The Palm Leaf Is (Still) Torn
Yet—as much as these post-conversion communities inculcate ways of being free, they share their own caste ceilings. Caste has reliably permeated the practices of Christianity, Islam, Sikhism, and Buddhism. Dalits in these groups endure segregation of worship centers, toilets, and burial grounds, barriers to leadership, and verbal and physical harm. One 2000 study found that caste-oppressed Christians constituted 70 percent of churchgoers but only 25 percent of clergy—compared to the 10 percent of dominant caste Christians, who comprised of 42% of clergy. Though Buddhism was popularized as an ideological challenge to HinduWorld, it’s been largely constrained to particular [Mahar] castes and even reappropriated by Hindu Nationalists as a political tool. In anthology Dalit Theology in the Twenty First Century, this inevitability of caste is captured in a proverb: “The palm leaf is torn, whether it falls on a thorn or a thorn falls on it.”
Still, Ambedkar acknowledges the distinction between caste among Hindus and others, arguing, “it is not the chief characteristic of their body social” and “castes in other religions have no sanction of their religion.” He goes on, “Hindus cannot destroy their castes without destroying their religion.” Muslims and Christians, he says, can—and can even find substantial religious support for such reformations. Expressed in movements like Dalit liberation theology, Dalit adherents labor within their religious communities for justice.

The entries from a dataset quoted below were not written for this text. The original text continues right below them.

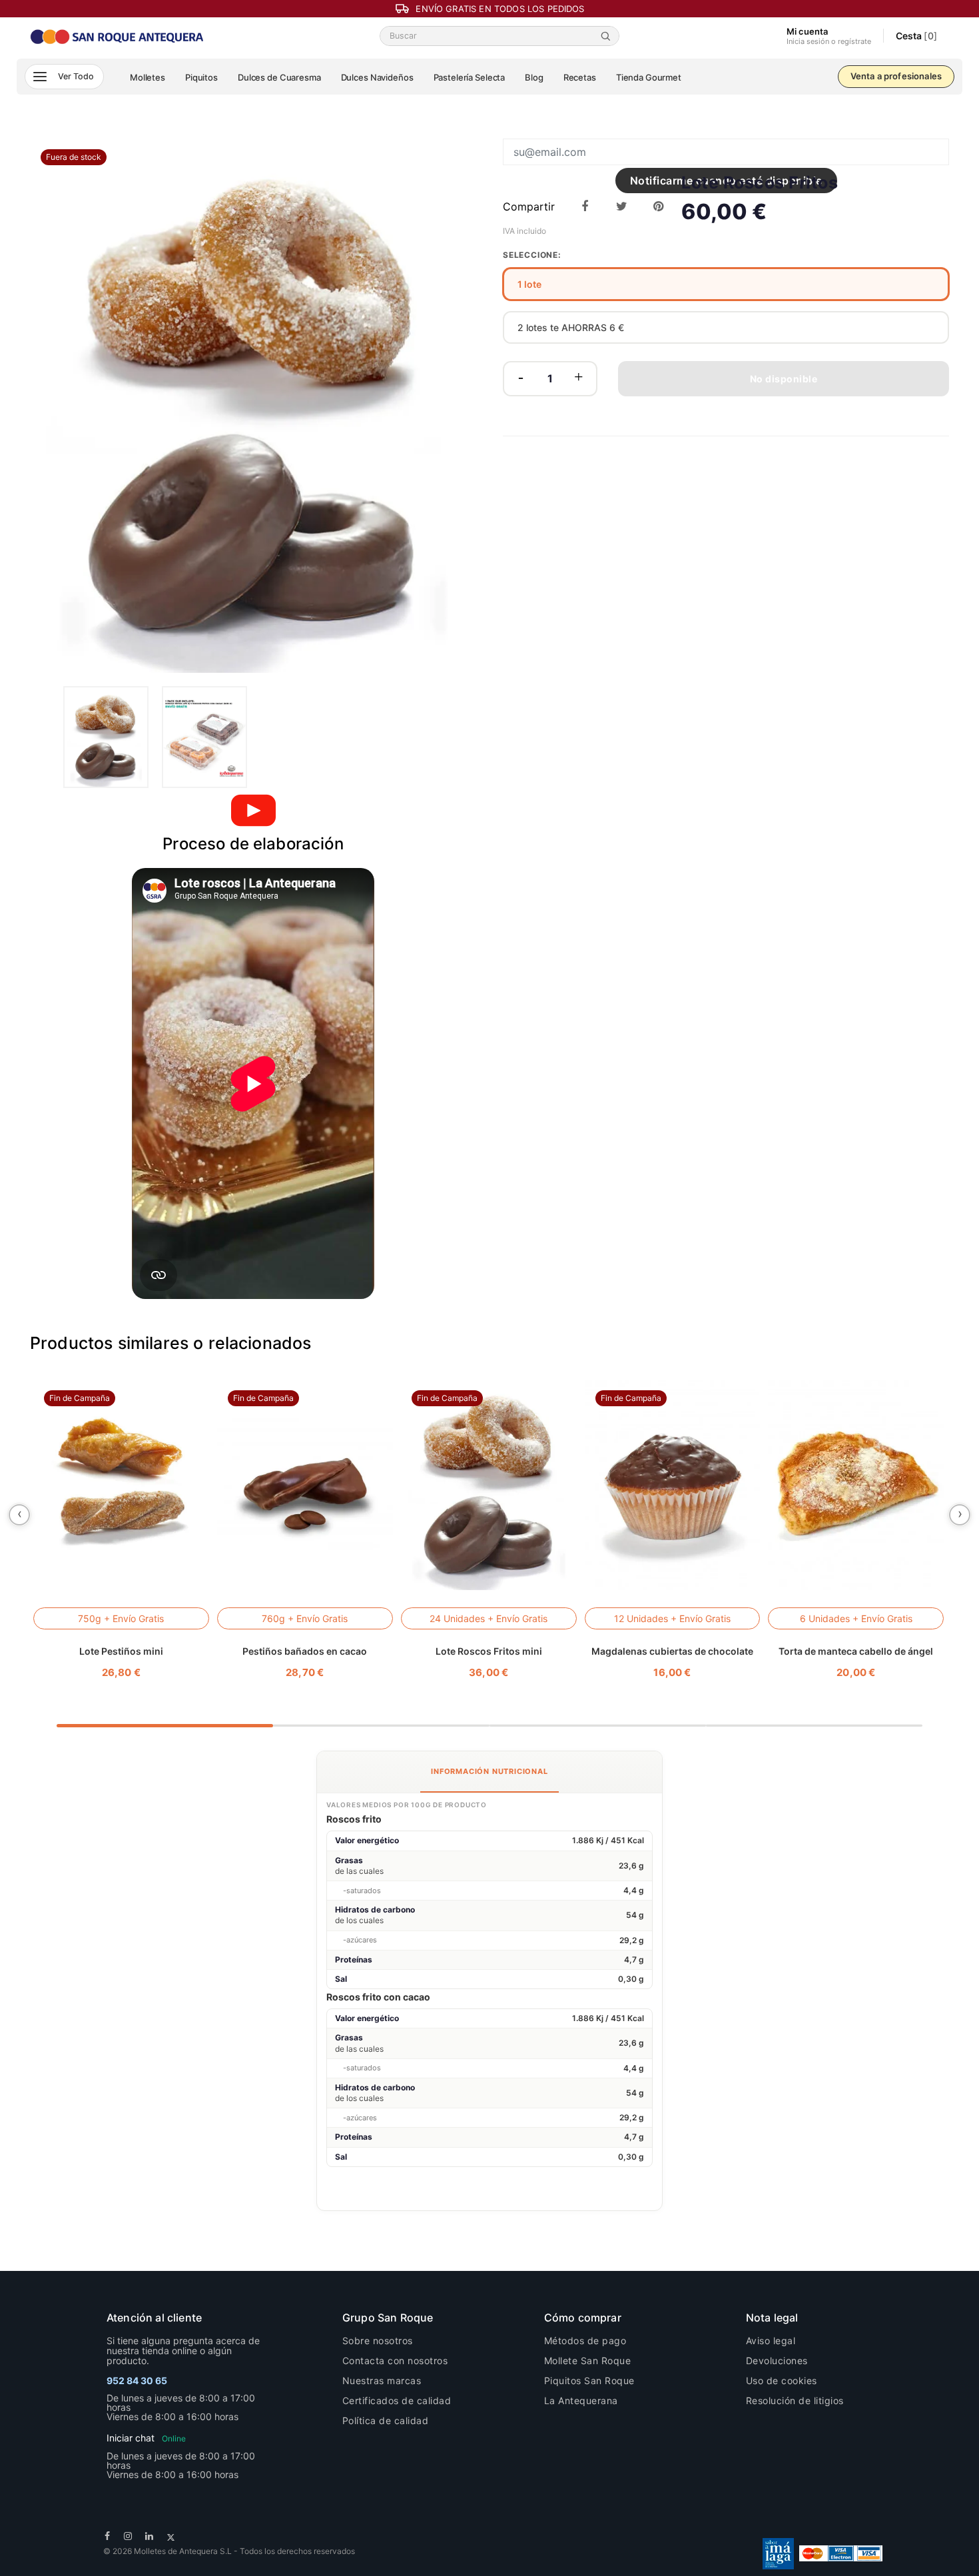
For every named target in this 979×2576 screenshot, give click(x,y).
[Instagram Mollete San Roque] (128, 2535)
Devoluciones (777, 2360)
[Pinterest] (658, 206)
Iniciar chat (146, 2437)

Dalits also face some economic penalties for conversion. India’s reservations (affirmative action) program allocates professional and educational opportunities for “Scheduled Castes and Tribes” (Dalits are included in these), but Christians and Muslims do not qualify. Consequently, many Dalit Christians and Muslims face the fraught choice of identifying themselves by faith or by caste. Ambedkar acknowledged the costs of losing such political safeguards, but argued these were never meant to last anyway. Rather, he argues that conversion precedes economic and social progress, because the curse of untouchability follows the educated and affluent.
For all his stress on religious conversion, Ambedkar didn’t fancy the typical character of religion all that much. He judged religions on their social consequences rather than professed ideals, and his own brand of Buddhism was largely interested in class struggle—scholar Martin Fuchs calls it a “post-religious religion.” But Ambedkar’s primary objective in conversion is freedom. He argues that the essential Dalit responsibility is to free oneself from HinduWorld, and he finds religious conversion to be best chance at doing so. So long as HinduWorld and other such hegemonies exist, there ought to be a theological and moral intervention—not merely a political one.